* [Provided text]
☆ ☆ ☆ ☆
I need to parse some values from HTML. I'm using the following regex to parse out some groups, but am having difficulty when there are optional tags in the middle of the HTML. I need some rule to pull out the values from repeated version of the HTML page, even when the optional tags are included.
onclick="return raise('SelectFare', new SelectFareEventArgs(1, 3, 'F'))" required="true" requiredError="Please select a flight and fare in every market."></td><td>Regular Fare</td><td>Adult<br></td><td align="right" style="font-size:110%;">91.99 EUR<br><div style="font-style: italic; font-size: 10px;">Only<span style="color: red;"> 4 </span>seats left at this fare</div></td><td></td><td><b>Fri</b>30 Sep 11<br><b>Flight</b>FR 818</td><td>15:10 Depart<br>16:15 Arrive</td></tr><tr id="1_2011_8_30_23_45_00"><td><div class="planeImg1" title="Click to select this fare on this flight"></div></td><td><input
For example, the optional <div style="font-style: italic; font-size: 10px;">Only<span style="color: red;"> 4 </span>seats left at this fare</div> section of this is messing it up.
tr><tr id="1_2011_9_21_16_05_00"><td><div class="planeImg1" title="Click to select this fare on this flight"></div></td><td><input id="AvailabilityInputFRSelectView_RadioButtonMkt1Fare2" type="radio" name="AvailabilityInputFRSelectView$market1" value="H~HDIS1~XXXC~~RoundFrom|FR~ 816~ ~~DUB~10/21/2011 14:55~EDI~10/21/2011 16:05" onclick="return raise('SelectFare', new SelectFareEventArgs(1, 2, 'H'))" required="true" requiredError="Please select a flight and fare in every market."></td><td>No Taxes</td><td>Adult<br></td><td align="right" style="font-size:110%;"><strike style="color:#F00;font-size:80%;"><b style="color: #999;">22.99 EUR</b></strike>
(-35%)
<br>14.94 EUR<br></td><td></td><td><b>Fri</b>21 Oct 11<br><b>Flight</b>FR 816</td><td>14:55 Depart<br>16:05 Arrive</td></tr><tr id="1_2011_9_21_16_15_00"><td><div class="planeImg1" title="Click
The
<strike . . </strike>. . (-35%). . <br>14.94 EUR<br></td>
part of the HTML above is messing it up as well.
This is the regex I'm trying (and various other versions!!):
"Please select(?:.*?)<td>(.*?)</td><td>(.*?)<br></td><td align=\"right\" style=\"font-size:110%;\">(.*?)<br>(.*?)<br>(?:.*?)</b>(.*?)<br><b>Flight</b>(.*?)</td><td>(.*?)<br>(.*?)</td>"
I'd appreciate any help at all on this, or even a reference to learning how to parse out optional HTML tags altogether.
Thanks.
☆ ☆ ☆ ☆
* [Extracted records]
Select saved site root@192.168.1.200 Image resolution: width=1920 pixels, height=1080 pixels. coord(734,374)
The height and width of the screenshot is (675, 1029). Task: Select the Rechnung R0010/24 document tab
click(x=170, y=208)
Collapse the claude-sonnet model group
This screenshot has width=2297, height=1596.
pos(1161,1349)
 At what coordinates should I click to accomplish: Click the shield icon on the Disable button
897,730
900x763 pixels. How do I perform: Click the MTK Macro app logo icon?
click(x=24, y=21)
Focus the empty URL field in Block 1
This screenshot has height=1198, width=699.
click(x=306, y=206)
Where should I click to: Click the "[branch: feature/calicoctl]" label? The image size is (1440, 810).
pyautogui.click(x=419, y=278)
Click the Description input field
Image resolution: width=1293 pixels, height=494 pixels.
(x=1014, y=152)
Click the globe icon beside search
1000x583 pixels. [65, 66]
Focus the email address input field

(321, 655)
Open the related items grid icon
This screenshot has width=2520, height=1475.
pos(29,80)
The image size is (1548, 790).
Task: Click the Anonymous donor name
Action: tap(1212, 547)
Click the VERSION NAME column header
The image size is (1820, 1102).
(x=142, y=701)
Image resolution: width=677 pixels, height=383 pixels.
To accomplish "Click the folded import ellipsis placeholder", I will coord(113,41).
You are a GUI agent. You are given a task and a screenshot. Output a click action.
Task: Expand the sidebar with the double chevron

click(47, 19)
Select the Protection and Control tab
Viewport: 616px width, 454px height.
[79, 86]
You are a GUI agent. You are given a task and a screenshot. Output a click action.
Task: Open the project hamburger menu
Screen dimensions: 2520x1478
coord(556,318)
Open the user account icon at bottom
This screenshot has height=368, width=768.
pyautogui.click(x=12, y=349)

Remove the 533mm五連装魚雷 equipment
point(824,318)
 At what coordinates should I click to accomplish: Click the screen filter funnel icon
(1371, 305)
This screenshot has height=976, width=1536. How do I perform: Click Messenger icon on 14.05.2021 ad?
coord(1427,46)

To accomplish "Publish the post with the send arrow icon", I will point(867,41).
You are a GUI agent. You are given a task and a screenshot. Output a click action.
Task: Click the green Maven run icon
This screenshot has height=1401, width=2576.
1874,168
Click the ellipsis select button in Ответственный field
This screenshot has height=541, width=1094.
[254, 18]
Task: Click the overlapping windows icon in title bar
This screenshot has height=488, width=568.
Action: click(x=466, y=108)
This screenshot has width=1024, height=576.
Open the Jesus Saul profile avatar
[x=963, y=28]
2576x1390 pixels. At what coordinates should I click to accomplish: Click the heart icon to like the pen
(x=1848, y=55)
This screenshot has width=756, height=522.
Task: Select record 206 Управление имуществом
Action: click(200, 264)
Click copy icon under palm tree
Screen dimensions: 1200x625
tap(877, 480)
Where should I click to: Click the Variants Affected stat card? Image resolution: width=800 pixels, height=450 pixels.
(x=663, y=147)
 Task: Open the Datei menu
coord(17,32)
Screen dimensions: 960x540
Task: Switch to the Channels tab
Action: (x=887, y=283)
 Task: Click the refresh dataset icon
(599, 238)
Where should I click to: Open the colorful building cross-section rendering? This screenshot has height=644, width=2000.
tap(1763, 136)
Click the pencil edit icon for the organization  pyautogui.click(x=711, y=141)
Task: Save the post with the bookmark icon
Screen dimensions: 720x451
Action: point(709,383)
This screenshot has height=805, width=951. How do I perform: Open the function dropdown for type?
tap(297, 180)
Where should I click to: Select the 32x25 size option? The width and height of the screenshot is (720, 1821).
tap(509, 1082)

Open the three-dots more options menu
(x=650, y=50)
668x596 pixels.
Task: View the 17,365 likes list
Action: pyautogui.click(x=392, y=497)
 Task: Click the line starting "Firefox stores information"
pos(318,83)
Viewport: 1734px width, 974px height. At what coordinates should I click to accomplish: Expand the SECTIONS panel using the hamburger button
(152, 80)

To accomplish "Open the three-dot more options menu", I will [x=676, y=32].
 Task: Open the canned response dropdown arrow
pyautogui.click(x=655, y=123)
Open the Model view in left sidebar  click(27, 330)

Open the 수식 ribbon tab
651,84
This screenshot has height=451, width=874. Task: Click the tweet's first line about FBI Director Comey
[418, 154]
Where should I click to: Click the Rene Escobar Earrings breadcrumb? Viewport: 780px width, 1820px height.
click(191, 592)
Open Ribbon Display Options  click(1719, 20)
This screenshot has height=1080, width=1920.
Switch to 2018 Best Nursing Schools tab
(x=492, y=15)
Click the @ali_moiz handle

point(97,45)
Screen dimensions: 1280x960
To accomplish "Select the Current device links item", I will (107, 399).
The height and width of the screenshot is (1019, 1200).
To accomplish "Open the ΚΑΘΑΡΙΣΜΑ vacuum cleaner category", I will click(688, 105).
☆ ☆ ☆ ☆
* [Exercises to complete]
**1.** Answer these from the regex post:
(a) Which flight number appears in the same HTML fragment as "Regular Fare"?
(b) What percentage is shown in parentheses in the HTML that has the price struck through?
(c) Besides help with the regex, what does the writer say they would appreciate a reference to?
**2.** Duplicate the regex post from "<br>14.94 EUR<br></td><td></td><td><b>Fri</b>21 Oct" up to and including "HTML tags altogether.".
Answer using only the regex post, not the rows.

* [Solved problems]
**1.**
(a) FR 818
(b) -35%
(c) Learning how to parse out optional HTML tags altogether.

**2.**
<br>14.94 EUR<br></td><td></td><td><b>Fri</b>21 Oct 11<br><b>Flight</b>FR 816</td><td>14:55 Depart<br>16:05 Arrive</td></tr><tr id="1_2011_9_21_16_15_00"><td><div class="planeImg1" title="Click
The
<strike . . </strike>. . (-35%). . <br>14.94 EUR<br></td>
part of the HTML above is messing it up as well.
This is the regex I'm trying (and various other versions!!):
"Please select(?:.*?)<td>(.*?)</td><td>(.*?)<br></td><td align=\"right\" style=\"font-size:110%;\">(.*?)<br>(.*?)<br>(?:.*?)</b>(.*?)<br><b>Flight</b>(.*?)</td><td>(.*?)<br>(.*?)</td>"
I'd appreciate any help at all on this, or even a reference to learning how to parse out optional HTML tags altogether.